Scan the data below. Pull out each line where "accomplish" occurs.

┄┄┄┄┄┄┄┄┄┄

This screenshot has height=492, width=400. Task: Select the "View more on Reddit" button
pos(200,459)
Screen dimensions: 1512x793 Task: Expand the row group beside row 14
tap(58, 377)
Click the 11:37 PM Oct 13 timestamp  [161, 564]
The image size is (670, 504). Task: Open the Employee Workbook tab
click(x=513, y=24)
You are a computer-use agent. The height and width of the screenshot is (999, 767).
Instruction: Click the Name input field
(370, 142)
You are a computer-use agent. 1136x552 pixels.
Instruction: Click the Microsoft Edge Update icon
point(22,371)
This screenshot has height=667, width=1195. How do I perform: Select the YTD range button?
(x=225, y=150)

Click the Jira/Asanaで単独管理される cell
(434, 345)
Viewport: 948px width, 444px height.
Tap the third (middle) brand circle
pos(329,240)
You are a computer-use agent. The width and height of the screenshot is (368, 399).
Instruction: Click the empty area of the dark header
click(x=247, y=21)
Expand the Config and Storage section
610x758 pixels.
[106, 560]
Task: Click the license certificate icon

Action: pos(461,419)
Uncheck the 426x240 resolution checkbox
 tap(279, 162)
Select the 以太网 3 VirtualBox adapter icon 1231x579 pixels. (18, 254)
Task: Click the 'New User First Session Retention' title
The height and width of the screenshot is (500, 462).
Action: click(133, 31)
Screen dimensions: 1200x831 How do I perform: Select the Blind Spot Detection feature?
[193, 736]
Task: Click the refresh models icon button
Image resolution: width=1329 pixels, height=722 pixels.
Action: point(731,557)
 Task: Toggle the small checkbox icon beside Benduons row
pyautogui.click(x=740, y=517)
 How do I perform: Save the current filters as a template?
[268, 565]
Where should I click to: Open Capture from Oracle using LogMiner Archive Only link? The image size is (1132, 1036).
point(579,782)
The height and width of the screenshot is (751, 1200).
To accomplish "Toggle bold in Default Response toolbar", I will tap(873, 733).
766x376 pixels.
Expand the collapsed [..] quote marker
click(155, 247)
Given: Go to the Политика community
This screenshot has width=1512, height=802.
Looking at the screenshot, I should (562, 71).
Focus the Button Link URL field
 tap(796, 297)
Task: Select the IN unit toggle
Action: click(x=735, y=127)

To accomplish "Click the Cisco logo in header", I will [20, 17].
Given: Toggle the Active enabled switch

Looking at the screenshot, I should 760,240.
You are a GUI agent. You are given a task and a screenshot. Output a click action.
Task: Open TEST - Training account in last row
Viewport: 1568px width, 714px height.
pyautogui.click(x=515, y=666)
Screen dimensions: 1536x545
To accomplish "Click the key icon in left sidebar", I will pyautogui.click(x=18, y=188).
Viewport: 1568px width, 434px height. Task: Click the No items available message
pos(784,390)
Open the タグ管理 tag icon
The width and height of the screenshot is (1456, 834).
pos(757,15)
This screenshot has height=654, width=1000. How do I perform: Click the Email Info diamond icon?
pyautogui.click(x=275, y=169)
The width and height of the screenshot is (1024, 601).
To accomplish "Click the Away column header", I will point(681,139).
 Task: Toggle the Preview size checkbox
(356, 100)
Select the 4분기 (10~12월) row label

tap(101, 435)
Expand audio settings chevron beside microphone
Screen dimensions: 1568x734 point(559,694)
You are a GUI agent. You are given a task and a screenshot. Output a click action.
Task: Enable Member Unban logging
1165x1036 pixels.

┄┄┄┄┄┄┄┄┄┄

Answer:
To accomplish "Toggle bold in Default Response toolbar", I will tap(873, 733).
To accomplish "Click the Cisco logo in header", I will [20, 17].
To accomplish "Click the key icon in left sidebar", I will pyautogui.click(x=18, y=188).
To accomplish "Click the Away column header", I will point(681,139).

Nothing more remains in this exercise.